- _Document extract_
================

Performing Arts Medicine

4th October 2011 | Daily Life, Musings | 2 comments

To a talk at the Guildhall School of Music about musicians’ injuries. ‘Suffering for their Art’, presented by Helen Reid, explored the complex topic of how performers deal with injuries which prevent them from playing their instruments. It seems that musicians are notoriously reluctant to speak openly about their injuries. Playing is so bound up with identity that injured musicians find themselves going through a cycle of emotions very similar to that of bereavement: denial, anger, grief, acceptance.

It was suggested by the panel of experts that classical musicians are more inhibited than other musicians about admitting to their injuries. This is probably in proportion to the length of time classical musicians have been practising their instrument (often since childhood) and planning their future as performers.

Those who had suffered injuries while at college had ‘negative recollections’ of the help offered. The lack of help is a hard thing to quantify, given that sufferers find it hard to admit to their problems in the first place. But there were some very sad stories of students finding that their teachers had nothing helpful to suggest, or were even alienated by the suffering student before them. The situation is improving, but slowly and patchily.

On the positive side, those who had recovered from an injury often felt that the enforced break had helped them to gain perspective, and to ‘let go’ and enjoy music more when they resumed playing. Breaking the obsessive pattern of practising and being forced to find other goals in life, even for a short while, had long-term benefits. Years later, some musicians were even able to say that the injury ‘turned out to be the best thing that ever happened to me’. This is not guaranteed, alas, especially if the sufferer has to abandon thoughts of a career in music.

I learned one thing I didn’t know before: that the British Association for Performing Arts Medicine runs free clinics in a number of UK cities for musicians with playing-related problems. (You can book an appointment through their website.) Much of the treatment is free, and in more complicated cases, BAPAM can refer people to specialist help whose cost is often greatly reduced for musicians. I wish I had known this earlier – but at least I know it now.


  1. Johnny

    I was also present, and I agree with Susan that this very personal area is indeed somewhere most musicians (I assume actors and athletes too) would wish to keep private and one-on-one with their teachers.

================

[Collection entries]
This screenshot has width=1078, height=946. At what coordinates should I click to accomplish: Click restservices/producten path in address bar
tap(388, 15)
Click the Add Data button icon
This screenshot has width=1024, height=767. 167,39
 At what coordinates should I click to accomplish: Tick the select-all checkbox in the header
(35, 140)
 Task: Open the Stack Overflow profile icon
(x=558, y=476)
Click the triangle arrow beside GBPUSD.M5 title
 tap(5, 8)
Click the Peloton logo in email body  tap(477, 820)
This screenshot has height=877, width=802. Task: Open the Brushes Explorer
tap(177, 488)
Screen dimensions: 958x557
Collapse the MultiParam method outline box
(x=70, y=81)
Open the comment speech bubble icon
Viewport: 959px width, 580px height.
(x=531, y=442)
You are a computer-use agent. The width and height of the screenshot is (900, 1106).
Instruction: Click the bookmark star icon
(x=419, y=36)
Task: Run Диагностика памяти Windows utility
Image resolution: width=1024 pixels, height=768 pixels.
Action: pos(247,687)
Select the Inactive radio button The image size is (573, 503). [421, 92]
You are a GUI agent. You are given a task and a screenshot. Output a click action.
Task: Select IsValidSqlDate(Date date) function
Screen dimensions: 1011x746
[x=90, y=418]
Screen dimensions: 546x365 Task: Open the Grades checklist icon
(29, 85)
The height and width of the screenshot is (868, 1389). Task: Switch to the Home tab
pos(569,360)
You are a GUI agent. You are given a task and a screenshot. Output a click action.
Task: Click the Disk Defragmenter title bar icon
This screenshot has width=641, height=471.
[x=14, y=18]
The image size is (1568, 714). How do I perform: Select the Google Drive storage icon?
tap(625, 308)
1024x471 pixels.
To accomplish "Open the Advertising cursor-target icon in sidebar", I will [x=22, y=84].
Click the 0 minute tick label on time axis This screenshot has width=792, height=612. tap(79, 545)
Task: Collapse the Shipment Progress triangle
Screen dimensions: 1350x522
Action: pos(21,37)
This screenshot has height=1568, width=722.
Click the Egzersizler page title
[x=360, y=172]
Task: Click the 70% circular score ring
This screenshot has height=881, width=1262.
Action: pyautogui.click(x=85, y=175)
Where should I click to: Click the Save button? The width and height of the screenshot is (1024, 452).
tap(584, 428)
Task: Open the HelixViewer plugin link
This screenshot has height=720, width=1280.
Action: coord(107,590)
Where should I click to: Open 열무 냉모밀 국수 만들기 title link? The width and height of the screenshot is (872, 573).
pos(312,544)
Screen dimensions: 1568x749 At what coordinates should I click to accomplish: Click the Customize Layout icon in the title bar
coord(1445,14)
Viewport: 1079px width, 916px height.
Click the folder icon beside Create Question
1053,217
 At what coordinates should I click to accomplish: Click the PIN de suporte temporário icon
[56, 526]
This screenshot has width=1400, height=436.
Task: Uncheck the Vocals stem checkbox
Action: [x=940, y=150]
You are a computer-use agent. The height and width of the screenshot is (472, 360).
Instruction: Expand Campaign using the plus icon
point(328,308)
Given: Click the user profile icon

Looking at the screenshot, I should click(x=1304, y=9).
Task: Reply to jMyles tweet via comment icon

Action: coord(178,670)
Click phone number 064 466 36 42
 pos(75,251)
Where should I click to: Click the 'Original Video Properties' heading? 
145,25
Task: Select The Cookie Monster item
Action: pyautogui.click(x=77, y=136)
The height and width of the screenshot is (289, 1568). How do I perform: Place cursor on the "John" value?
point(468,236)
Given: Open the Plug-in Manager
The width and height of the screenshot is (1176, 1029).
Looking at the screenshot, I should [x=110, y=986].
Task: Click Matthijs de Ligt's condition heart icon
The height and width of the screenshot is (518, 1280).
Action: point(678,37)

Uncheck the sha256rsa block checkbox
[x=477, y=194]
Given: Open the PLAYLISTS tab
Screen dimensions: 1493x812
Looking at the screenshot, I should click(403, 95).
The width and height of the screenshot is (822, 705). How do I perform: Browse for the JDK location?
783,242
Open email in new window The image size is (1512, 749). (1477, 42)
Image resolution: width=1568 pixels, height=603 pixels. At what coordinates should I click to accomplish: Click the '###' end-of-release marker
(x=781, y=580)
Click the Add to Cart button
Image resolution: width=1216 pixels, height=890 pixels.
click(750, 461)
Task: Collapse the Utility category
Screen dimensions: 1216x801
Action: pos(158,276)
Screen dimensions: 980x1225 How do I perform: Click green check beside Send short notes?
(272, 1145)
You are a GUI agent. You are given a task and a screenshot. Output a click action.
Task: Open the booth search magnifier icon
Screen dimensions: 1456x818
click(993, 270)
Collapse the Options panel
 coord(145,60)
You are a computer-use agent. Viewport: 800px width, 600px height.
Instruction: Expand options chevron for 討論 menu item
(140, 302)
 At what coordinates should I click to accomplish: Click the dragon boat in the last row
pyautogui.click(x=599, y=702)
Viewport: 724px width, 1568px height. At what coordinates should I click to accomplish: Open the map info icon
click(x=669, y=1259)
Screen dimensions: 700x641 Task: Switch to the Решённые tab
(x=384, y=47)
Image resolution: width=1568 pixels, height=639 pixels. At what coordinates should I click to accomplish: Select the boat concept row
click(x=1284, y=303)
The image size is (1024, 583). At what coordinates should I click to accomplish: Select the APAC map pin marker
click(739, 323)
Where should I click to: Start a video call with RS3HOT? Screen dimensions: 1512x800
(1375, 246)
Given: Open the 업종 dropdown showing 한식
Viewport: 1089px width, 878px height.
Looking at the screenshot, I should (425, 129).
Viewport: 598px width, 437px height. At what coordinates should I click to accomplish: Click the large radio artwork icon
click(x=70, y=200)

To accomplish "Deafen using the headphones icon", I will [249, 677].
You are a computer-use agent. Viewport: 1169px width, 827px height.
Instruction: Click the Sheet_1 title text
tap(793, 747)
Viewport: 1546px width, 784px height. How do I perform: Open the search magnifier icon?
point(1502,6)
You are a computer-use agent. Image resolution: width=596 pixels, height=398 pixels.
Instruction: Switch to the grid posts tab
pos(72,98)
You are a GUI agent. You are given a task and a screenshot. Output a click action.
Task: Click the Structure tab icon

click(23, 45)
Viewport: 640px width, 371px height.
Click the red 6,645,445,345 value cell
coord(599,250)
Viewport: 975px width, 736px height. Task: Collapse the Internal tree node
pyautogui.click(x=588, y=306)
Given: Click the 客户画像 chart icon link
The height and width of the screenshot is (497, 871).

================

- _Problems to solve_
1. Could you write out everything in the post on musicians' injuries from "Those who had suffered" down to "slowly and patchily.", word for word?
2. How would the post on musicians' injuries go on from the point where it stops?

- _Answers to each task_
1.
Those who had suffered injuries while at college had ‘negative recollections’ of the help offered. The lack of help is a hard thing to quantify, given that sufferers find it hard to admit to their problems in the first place. But there were some very sad stories of students finding that their teachers had nothing helpful to suggest, or were even alienated by the suffering student before them. The situation is improving, but slowly and patchily.

2.
    Instrumental and singing teachers are now so sympathetic to these issues, so I can understand why there will always be a large number of performers/teachers unwilling to discuss this in an open arena.
    Wonderful info re BAPAM which I am grateful for, thanks for including this Susan!
    I think the question should always be ‘how’ do we practise/play/perform and, like an athlete, be aware of any issues and take them to our own teachers to whom (hopefully) we can talk openly and easily.
    Whilst I think think this musician is right to bring the issue to light, I believe she must realise that many of us will wish to keep such personal issues close, and discuss with our teachers/close colleagues.
    I don’t believe the majority of us will read statistics about this, that and the other, but rather get on with our playing and be aware of how our bodies function and hopefully have help close at hand when we need it.

  2. Helen

    A bit late in the day, but to respond to Johnny. I suffered from an injury for years and so I understand the desire to keep it secret. However, I kept it secret from everyone in the end, including my teacher and ended up with an injury that was far worse than it could have been if I’d felt safe to share it. This formed part of the motivation for undertaking the study and writing other articles, and so many people have come to me and said that reading that other people have been through this made them feel much better about their own experience and able to ask for help and support. I think each person should do what is right for them, but bringing the issue out in the open gives more options to choose your own personal way of dealing with it, I think.